引用文:
+++

この記事では、英語の「must」「should」「have to」の違いと使い分けについて解説しました。
主なポイントをまとめると、
- must
- 話し手の主観的な判断や意見による強い義務
- 「絶対に〜しなければならない」というニュアンス
- 過去形がない(過去の義務は「had to」を使う)
- 否定形は「must not」で「〜してはいけない」(禁止)を表す
- should
- 比較的弱い義務感やアドバイス、提案
- 「〜した方がよい」というニュアンス
- 選択の余地がある
- 否定形は「should not」で「〜しない方がよい」を表す
- have to
- 外的な状況や客観的な理由による義務
- 「状況的に〜せざるを得ない」というニュアンス
- 過去形(had to)や未来形など様々な時制で使える
- 否定形は「don’t have to」で「〜する必要はない」(不必要)を表す
これらの違いを理解し、状況に応じて適切に使い分けることで、より自然で正確な英語表現ができるようになります。特に否定形の違いに注意して、誤解を招かないようにしましょう。
英語学習は一朝一夕ではできませんが、このような文法の基礎をしっかり理解することで、着実に英語力を向上させることができます。ぜひ今回の練習問題を活用して、must・should・have toの使い方をマスターしてください。

+++

資料一覧:
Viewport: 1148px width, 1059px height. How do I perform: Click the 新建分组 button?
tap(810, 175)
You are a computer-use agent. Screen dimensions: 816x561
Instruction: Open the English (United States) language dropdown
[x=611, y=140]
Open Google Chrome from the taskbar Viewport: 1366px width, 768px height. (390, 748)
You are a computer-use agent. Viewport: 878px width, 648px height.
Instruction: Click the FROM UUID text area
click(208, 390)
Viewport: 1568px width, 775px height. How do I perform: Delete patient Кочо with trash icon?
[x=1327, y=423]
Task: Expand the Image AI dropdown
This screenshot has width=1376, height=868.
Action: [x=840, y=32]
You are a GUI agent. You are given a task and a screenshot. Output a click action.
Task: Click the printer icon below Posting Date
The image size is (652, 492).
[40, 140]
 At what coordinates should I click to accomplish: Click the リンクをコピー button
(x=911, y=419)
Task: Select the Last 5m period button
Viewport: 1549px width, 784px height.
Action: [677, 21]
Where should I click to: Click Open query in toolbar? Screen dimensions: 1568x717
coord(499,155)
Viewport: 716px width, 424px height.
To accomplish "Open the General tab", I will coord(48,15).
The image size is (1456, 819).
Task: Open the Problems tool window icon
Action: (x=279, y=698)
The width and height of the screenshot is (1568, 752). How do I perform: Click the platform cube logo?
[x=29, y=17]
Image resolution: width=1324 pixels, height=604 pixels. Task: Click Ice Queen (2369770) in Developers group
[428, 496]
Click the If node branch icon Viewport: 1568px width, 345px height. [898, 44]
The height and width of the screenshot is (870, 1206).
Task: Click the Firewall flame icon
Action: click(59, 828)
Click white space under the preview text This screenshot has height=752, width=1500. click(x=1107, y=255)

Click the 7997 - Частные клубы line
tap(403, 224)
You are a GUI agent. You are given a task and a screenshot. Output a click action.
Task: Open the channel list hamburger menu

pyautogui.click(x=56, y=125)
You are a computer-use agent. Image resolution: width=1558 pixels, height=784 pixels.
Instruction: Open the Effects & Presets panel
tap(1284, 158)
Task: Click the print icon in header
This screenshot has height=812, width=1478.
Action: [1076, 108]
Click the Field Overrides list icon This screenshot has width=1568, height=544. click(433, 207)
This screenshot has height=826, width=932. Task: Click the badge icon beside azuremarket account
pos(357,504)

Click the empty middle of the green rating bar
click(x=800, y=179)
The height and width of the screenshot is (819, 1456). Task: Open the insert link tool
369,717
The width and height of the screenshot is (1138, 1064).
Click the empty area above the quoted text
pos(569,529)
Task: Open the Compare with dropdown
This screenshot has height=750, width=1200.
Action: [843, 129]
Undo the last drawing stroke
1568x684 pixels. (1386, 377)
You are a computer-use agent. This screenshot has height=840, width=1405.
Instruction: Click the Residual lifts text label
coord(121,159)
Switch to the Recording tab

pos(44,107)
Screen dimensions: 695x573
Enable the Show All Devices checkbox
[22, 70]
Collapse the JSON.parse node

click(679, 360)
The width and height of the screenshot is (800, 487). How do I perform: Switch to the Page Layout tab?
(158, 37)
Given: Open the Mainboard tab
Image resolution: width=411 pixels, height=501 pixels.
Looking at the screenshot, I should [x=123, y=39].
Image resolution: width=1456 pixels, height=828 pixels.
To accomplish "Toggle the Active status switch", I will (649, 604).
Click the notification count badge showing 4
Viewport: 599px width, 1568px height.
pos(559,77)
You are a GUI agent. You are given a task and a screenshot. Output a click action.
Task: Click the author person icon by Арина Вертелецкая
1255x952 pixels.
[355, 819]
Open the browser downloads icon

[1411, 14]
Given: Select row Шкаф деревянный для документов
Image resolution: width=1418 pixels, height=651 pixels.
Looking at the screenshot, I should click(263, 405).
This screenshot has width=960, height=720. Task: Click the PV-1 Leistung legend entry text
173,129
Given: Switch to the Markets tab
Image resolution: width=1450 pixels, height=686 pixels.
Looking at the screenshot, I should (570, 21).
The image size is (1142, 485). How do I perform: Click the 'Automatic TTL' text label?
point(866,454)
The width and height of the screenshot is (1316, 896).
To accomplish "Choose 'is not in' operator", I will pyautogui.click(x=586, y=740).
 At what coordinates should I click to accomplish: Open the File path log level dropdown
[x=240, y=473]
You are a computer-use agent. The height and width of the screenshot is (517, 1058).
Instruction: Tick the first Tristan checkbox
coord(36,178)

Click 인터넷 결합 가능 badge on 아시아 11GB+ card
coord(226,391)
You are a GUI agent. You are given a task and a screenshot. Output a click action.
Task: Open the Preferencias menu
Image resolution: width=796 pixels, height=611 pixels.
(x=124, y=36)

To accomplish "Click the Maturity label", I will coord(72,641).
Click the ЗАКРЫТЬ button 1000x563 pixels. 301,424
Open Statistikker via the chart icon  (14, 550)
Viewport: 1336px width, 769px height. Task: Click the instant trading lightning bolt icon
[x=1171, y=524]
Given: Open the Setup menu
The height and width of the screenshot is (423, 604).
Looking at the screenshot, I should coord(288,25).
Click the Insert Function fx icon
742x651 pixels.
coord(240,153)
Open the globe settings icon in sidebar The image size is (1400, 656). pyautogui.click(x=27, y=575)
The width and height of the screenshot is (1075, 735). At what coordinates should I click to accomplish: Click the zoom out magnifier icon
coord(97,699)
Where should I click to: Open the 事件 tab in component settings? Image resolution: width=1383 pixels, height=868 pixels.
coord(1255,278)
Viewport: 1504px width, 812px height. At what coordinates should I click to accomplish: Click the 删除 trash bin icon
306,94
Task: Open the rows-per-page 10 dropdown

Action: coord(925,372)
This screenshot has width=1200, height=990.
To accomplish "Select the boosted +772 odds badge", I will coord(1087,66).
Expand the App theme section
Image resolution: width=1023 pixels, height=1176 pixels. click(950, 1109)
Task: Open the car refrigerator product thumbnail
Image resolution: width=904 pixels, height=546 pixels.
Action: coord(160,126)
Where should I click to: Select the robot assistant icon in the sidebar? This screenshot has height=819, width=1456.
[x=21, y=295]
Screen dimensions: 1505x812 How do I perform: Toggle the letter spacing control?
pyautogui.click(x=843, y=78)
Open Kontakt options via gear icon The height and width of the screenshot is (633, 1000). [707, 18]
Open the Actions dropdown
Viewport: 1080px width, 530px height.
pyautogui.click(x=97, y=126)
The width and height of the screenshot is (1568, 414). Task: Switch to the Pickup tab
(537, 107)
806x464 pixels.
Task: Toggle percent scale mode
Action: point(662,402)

+++

課題:
1/ 次の(a)〜(c)がそれぞれ引用文の内容と合うかどうかを、はい・いいえで答え、判断の決め手となる引用文の語句をそのまま添えること。(a) mustには過去形がある。(b) shouldには選択の余地がある。(c) have toは話し手の主観的な判断による義務を表す。
2/ 引用文の「- 否定形は「must not」で「〜してはいけない」(禁止)を表す」から「い方をマスターしてください。」までの部分を、一字も変えずにもう一度書き写すこと。
引用文だけを根拠にして答える。

解答:
1/
(a) いいえ。「過去形がない」
(b) はい。「選択の余地がある」
(c) いいえ。「外的な状況や客観的な理由による義務」

2/
- 否定形は「must not」で「〜してはいけない」(禁止)を表す
- should
- 比較的弱い義務感やアドバイス、提案
- 「〜した方がよい」というニュアンス
- 選択の余地がある
- 否定形は「should not」で「〜しない方がよい」を表す
- have to
- 外的な状況や客観的な理由による義務
- 「状況的に〜せざるを得ない」というニュアンス
- 過去形(had to)や未来形など様々な時制で使える
- 否定形は「don’t have to」で「〜する必要はない」(不必要)を表す
これらの違いを理解し、状況に応じて適切に使い分けることで、より自然で正確な英語表現ができるようになります。特に否定形の違いに注意して、誤解を招かないようにしましょう。
英語学習は一朝一夕ではできませんが、このような文法の基礎をしっかり理解することで、着実に英語力を向上させることができます。ぜひ今回の練習問題を活用して、must・should・have toの使い方をマスターしてください。